Work required:
For the material below, output exactly the span from the line with "Yoga Wiki über" to the line with "Yoga im Herbst: Tag", including both, and nothing besides.

Data extracts:

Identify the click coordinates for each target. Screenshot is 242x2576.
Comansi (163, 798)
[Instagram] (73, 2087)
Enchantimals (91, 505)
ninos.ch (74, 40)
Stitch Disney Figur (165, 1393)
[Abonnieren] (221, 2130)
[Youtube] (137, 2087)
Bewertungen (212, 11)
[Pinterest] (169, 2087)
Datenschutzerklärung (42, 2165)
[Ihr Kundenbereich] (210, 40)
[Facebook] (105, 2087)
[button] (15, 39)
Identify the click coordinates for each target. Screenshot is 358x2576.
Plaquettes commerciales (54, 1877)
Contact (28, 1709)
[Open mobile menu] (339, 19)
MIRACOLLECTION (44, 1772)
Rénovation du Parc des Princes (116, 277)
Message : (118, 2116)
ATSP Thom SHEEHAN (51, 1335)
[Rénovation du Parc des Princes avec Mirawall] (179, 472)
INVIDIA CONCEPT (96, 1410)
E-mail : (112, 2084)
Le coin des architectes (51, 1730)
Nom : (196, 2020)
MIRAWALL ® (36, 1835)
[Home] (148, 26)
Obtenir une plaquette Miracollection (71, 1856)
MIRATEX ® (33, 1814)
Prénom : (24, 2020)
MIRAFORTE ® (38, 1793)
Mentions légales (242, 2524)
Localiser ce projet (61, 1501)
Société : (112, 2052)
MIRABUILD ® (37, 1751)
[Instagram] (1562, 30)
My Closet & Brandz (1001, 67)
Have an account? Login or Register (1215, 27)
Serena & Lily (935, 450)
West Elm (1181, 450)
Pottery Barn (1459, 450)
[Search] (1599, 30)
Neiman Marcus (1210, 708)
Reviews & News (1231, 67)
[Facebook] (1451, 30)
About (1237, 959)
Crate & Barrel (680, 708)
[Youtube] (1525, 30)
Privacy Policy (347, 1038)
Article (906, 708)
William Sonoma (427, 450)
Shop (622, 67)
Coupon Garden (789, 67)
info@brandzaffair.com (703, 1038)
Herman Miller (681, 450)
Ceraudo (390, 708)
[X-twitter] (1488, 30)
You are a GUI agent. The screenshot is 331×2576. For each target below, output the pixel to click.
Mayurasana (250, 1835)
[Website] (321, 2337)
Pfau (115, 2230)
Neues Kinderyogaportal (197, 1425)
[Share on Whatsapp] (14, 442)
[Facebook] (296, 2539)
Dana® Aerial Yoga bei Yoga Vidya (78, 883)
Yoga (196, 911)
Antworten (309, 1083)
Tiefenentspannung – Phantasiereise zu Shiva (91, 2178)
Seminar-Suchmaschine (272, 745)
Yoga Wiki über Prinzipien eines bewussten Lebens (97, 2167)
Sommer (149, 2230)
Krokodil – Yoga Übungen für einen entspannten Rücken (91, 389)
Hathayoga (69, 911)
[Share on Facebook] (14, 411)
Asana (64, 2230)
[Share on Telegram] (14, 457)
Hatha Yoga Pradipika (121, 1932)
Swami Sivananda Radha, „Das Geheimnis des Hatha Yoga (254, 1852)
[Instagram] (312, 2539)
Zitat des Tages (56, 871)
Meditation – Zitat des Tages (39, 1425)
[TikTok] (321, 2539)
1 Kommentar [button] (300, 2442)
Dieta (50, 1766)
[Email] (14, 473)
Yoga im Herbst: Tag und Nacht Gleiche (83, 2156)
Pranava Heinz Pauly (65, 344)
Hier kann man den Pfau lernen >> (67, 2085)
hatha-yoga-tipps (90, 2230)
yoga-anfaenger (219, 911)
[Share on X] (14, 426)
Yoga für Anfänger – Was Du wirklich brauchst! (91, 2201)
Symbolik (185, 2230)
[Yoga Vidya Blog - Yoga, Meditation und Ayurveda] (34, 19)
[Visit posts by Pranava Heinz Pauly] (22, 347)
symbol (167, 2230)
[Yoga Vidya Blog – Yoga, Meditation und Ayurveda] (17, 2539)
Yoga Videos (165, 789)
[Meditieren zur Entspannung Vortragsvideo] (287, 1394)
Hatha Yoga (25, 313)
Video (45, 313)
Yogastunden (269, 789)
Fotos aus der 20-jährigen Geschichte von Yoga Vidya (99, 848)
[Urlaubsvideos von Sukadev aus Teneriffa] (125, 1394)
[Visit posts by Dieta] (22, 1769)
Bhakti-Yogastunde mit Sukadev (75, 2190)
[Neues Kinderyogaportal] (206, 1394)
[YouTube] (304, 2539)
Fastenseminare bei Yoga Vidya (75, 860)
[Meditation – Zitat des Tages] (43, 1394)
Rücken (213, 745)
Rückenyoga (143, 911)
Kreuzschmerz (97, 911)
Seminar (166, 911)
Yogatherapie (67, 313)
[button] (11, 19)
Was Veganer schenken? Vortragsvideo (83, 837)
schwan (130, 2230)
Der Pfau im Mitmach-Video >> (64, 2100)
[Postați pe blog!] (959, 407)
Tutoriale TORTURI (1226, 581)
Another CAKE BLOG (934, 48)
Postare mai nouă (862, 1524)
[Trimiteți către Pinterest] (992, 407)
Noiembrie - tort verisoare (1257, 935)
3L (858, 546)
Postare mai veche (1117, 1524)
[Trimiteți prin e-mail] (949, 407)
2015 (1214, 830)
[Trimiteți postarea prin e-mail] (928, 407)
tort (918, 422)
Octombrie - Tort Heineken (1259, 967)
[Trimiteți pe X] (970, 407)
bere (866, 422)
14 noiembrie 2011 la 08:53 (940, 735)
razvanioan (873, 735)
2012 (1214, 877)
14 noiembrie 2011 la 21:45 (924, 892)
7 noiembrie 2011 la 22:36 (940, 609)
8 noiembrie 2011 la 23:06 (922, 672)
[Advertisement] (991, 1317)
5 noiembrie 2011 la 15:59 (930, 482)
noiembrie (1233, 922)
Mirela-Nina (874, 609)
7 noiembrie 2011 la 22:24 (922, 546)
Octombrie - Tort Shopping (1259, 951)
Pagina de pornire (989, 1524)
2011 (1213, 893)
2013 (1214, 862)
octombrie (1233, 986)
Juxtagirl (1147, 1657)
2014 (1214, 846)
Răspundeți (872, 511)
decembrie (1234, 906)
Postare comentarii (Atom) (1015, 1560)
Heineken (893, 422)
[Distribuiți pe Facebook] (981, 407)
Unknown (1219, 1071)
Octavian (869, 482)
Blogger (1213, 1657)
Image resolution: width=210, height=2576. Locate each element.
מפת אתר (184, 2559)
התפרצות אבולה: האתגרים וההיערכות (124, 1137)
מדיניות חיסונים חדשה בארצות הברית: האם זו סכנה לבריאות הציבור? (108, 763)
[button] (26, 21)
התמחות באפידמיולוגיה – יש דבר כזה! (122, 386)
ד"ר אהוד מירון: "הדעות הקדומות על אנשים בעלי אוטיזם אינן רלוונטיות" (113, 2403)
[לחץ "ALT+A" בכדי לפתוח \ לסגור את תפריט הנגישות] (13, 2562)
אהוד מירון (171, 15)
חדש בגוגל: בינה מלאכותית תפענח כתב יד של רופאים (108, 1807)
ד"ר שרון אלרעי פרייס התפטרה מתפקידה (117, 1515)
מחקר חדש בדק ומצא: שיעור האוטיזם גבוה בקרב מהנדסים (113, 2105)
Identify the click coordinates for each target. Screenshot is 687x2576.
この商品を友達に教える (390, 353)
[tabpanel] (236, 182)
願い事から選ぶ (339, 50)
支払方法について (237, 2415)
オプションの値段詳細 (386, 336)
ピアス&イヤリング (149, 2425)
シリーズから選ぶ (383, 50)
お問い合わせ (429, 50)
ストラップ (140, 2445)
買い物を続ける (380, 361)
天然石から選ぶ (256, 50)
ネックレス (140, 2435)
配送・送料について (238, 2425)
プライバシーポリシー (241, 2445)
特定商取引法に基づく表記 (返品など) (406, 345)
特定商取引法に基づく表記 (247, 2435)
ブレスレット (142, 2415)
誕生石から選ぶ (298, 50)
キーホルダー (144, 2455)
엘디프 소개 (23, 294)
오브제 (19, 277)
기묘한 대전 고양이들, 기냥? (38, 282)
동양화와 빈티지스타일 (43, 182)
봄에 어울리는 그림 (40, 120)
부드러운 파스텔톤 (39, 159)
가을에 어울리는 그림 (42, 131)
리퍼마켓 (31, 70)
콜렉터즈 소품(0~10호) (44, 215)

Response to the exercise:
Yoga Wiki über Prinzipien eines bewussten Lebens (97, 2167)
Sommer (149, 2230)
Krokodil – Yoga Übungen für einen entspannten Rücken (91, 389)
Hathayoga (69, 911)
[Share on Facebook] (14, 411)
Asana (64, 2230)
[Share on Telegram] (14, 457)
Hatha Yoga Pradipika (121, 1932)
Swami Sivananda Radha, „Das Geheimnis des Hatha Yoga (254, 1852)
[Instagram] (312, 2539)
Zitat des Tages (56, 871)
Meditation – Zitat des Tages (39, 1425)
[TikTok] (321, 2539)
1 Kommentar [button] (300, 2442)
Dieta (50, 1766)
[Email] (14, 473)
Yoga im Herbst: Tag und Nacht Gleiche (83, 2156)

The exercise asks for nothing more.